C++ specialize template class function without duplicating code

问题

I want to write 5 different classes, each of which has many member functions which are exactly the same, except of one, which is special for each class. Can I write this avoiding code duplication?

Regards, Aleksejs

Below is a very shortened version of my code, which throws the error:

template_test.cpp:15:35: error: invalid use of incomplete type ‘class impl_prototype<cl, 1>

---

#include <iostream>
using namespace std;

template <int cl, int dim>
class impl_prototype {
public:
  impl_prototype() {}

  int f(int x) { return cl + 2 * g(x); }
  int g(int x) { return cl + 1 * x;}

};

template <int cl>
int impl_prototype<cl, 1>::g(int x) { return cl + 3 * x; }

int main ()
{
  impl_prototype<0, 0> test_0;
  impl_prototype<0, 1> test_1;


  cout << test_0.f(5) << " " << test_0.g(5) << std::endl;
  cout << test_1.f(5) << " " << test_1.g(5) << std::endl;


  return 0;
}

回答1:

Member functions of class templates can be explicitly specialized but not partially specialized.

Just make a helper function object that you can partially specialize:

#include <iostream>
using namespace std;

template<int cl, int dim>
struct g_impl
{
  int operator()(int x) { return cl + 1 * x;}    
};

template<int cl>
struct g_impl<cl, 1>
{
  int operator()(int x) { return cl + 3 * x; }    
};

and then call that helper (the tempoary function object will optimized away):

template <int cl, int dim>
class impl_prototype 
{
public:
  impl_prototype() {}

  int f(int x) { return cl + 2 * g(x); }
  int g(int x) { return g_impl<cl, dim>()(x); }
};

int main ()
{
  impl_prototype<0, 0> test_0;
  impl_prototype<0, 1> test_1;


  cout << test_0.f(5) << " " << test_0.g(5) << std::endl;
  cout << test_1.f(5) << " " << test_1.g(5) << std::endl;


  return 0;
}

Live Example

回答2:

An other method is Tag dispatching, something like:

template <int cl, int dim>
class impl_prototype
{
    int g(int x, std::integral_constant<int, 1>) { return cl + 3 * x; }

    template <int I>
    int g(int x, std::integral_constant<int, I>) { return cl + 1 * x; }

public:
    int f(int x) { return cl + 2 * g(x); }
    int g(int x) { return g(x, std::integral_constant<int, dim>());}
};

回答3:

You have several options.

1. use inheritance, where you specialise the base class template and add the multitude of other identical member functions only with the derived class templates.

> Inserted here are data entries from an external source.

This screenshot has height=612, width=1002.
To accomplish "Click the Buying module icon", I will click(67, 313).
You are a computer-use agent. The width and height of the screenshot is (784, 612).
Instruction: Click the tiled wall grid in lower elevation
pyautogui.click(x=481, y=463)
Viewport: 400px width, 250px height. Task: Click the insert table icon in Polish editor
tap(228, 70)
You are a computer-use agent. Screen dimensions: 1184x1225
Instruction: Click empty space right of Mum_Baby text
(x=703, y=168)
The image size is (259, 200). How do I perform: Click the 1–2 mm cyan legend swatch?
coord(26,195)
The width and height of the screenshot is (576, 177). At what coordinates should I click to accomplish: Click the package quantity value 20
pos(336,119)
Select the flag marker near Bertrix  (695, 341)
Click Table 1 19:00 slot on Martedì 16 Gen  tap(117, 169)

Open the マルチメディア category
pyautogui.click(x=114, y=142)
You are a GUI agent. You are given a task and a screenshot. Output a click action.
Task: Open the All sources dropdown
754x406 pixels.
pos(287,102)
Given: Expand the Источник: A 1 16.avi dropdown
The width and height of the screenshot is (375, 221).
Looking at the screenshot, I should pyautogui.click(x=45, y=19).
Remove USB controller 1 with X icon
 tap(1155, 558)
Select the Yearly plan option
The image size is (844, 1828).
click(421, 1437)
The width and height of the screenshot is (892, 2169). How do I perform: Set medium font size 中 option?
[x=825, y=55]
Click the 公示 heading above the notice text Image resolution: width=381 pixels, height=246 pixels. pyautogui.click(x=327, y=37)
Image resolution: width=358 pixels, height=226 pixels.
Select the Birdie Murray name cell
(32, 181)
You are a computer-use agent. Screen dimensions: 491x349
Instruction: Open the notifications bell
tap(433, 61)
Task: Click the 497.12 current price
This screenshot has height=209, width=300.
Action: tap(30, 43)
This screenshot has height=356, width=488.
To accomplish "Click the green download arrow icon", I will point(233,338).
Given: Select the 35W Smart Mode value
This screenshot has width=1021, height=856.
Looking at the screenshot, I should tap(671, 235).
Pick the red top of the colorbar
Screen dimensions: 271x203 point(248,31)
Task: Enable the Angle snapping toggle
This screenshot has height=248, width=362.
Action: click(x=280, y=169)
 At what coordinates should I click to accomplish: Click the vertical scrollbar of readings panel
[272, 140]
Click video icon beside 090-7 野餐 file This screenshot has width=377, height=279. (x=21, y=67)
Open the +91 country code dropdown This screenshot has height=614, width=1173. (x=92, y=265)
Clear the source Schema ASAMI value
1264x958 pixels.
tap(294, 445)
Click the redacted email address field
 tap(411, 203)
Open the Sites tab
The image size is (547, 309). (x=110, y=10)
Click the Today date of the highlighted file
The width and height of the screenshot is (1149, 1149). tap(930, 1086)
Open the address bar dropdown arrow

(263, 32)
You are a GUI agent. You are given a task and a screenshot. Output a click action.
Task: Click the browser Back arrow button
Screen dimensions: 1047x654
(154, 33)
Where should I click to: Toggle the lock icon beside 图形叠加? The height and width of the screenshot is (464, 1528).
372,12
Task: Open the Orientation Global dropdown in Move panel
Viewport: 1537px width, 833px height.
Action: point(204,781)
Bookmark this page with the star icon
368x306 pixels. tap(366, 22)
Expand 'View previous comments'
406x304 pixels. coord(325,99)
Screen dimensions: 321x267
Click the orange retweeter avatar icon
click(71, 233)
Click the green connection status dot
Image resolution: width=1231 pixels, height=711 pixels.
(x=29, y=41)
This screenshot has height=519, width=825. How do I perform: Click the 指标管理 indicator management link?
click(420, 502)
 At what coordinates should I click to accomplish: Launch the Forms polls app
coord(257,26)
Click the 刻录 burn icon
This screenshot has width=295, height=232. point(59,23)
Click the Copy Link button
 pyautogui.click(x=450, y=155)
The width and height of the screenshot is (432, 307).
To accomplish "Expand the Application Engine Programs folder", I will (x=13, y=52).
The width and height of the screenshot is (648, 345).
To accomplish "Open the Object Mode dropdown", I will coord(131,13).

2. declare a helper class (function object) that is partially specialised and called from impl_prototype<>::g(). This is very similar to 1., but avoids inheritance (for an example, see the answer by TemplateRex);

3. use SFINAE to "specialise" the member function:

   template<int cl, int dim>
   class impl_prototype
   {
     template<bool dim_equals_one> typename std::enable_if<!dim_equals_one,int>::type
     _g(const int x) const { return cl+1*x; }
     template<bool dim_equals_one> typename std::enable_if< dim_equals_one,int>::type
     _g(const int x) const { return cl+3*x; }
   public:
     int f(const int x) const { return cl+2*g(x); }
     int g(const int x) const { return _g<dim==1>(x); }    
   };
   

I often use this last approach as it avoids all the issues of inheritance (in particular in the case of non-trivial constructors) and any helper objects outside the class.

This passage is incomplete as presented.